# Protecting alloy wheels new car



## Millar (Sep 27, 2014)

Just bought a brand new car with gloss black alloys. What can I use to protect them from tar brake dust etc...?

Thanks


----------



## MDC250 (Jan 4, 2014)

GTechniq C5


----------



## TonyH38 (Apr 7, 2013)

Another for C5.


----------



## MDC250 (Jan 4, 2014)

Should have added there will be plenty of views on products. 

I've used FK1000p, AF Mint Rims, BMD Revolutions and CarPro DLUX.

Performance from a coating is hands down better than the likes of a wax which to be fair you would expect, but IMO Gtechniq beats CarPro on this type of product.


----------



## -Jamie- (Nov 6, 2012)

C5. Wheel waxes/sealants don't have a patch on a proper nano/ceramic/quartz coating and have no place for wheels IMO.


----------



## VAG-hag (May 14, 2012)

C5


----------



## Blueberry (Aug 10, 2007)

Definitely gtechniq C5


----------



## Jag 63 (Nov 21, 2014)

Gtechniq C5


----------



## mike41 (Apr 5, 2011)

C5 lasted 18 months on my alloys and was still working but I had them powdercoated last week,have got Carbon Collectives Platinum Wheels to seal them with this time.


----------



## Millar (Sep 27, 2014)

Gtechniq C5 it is. How often would this need to be applied?


----------



## MDC250 (Jan 4, 2014)

As above should last 18 months+!


----------



## -Jamie- (Nov 6, 2012)

If applied properly that is


----------



## ST - Matt (Mar 27, 2015)

Can you wax over the top of this to add depth and shine or do you not need to?


----------



## James_R (Jun 28, 2007)

You don't really need to.
But a coat of Gtechniq C2v3 sealant gives a bit more sacrificial protection and extra beading


----------



## James_R (Jun 28, 2007)

Here you go
I coated these wheels in October, I've done about 6-7k miles

Car is used daily, lot of cross country dirty dusty roads.
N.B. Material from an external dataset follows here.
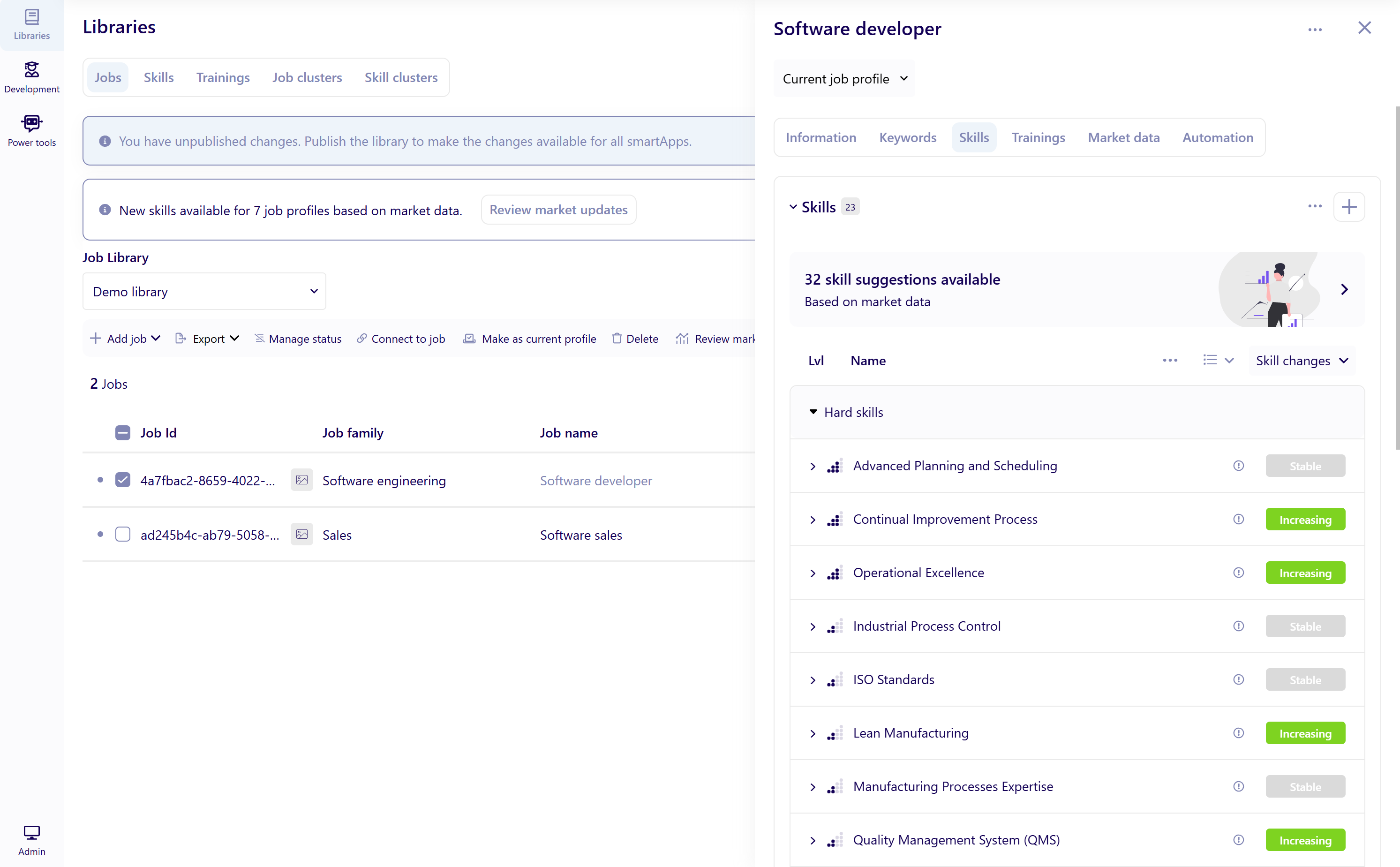
Task: Click Review market updates button
Action: point(558,210)
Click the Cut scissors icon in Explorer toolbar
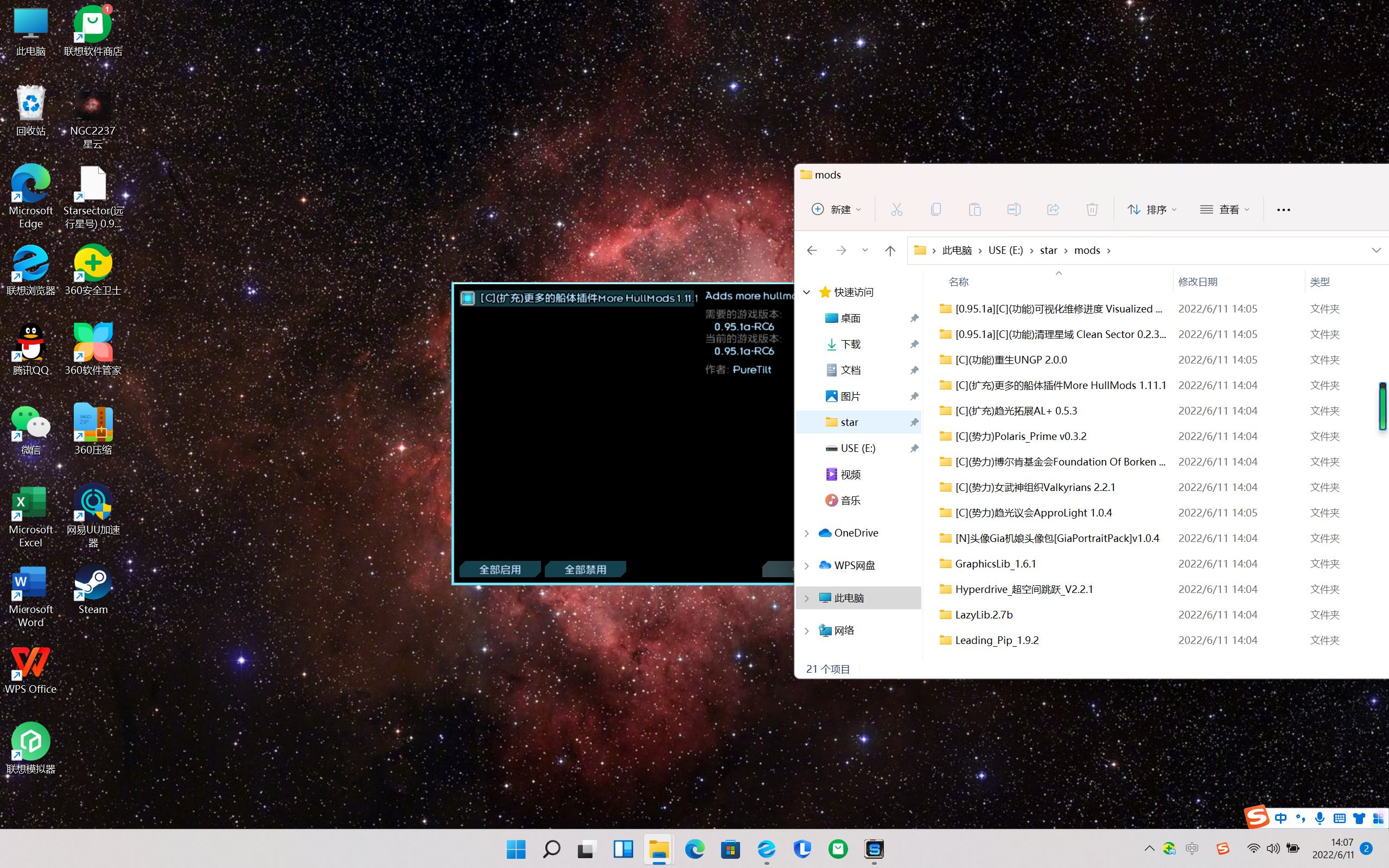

This is from this morning, simple hose down and shampoo'd with mitt and vikan wheels brush to the inside of the barrels.

Cant fault Gtechniq C5
Not loads of beading from C5 alone, but a coat of C2v3 does that.

Zero dirt build up, zero brake dust build up.







This pic below is one tested on the 182 Cup with EXOv2.
Doesn't stay clean in the barrels as much, but has been done a few months too.
Beads up nice though, with no top ups since the EXO was applied



^^ oh and that was just after a rinse, not even been touched with shampoo or mitt yet. :thumb:


----------



## rainbow-walker (May 2, 2009)

Hi, if you apply C5, would a brake dust contaminent remover still be necessary (like Valet Pro Bilberry wheel cleaner), and would it strip the C5 ?

Im in same position, new alloy wheels, thinking of best way to protect them. Already have some Chemical Boys Jetseal 109 which I assume is similar to C5 ? (or is C5 better ?).

Thanks for any additional info.

RBW.


----------



## MDC250 (Jan 4, 2014)

rainbow-walker said:


> Hi, if you apply C5, would a brake dust contaminent remover still be necessary (like Valet Pro Bilberry wheel cleaner), and would it strip the C5 ?
> 
> Im in same position, new alloy wheels, thinking of best way to protect them. Already have some Chemical Boys Jetseal 109 which I assume is similar to C5 ? (or is C5 better ?).
> 
> ...


No need to use wheel cleaner once you have C5 applied. Shampoo is all you will or should need. Prolonged use of wheel cleaners will eventually degrade the C5.

Jetseal isn't a bad product as such but C5 is considerably better on wheels.


----------



## rainbow-walker (May 2, 2009)

Perfect, C5 on the list, thanks 

RBW.


----------



## James_R (Jun 28, 2007)

As MDC250 says

I've not used a wheel cleaner or ironx of any nature since applying the C5.

You would seriously thing they were brand new and had just been fitted.
I'm really impressed.


----------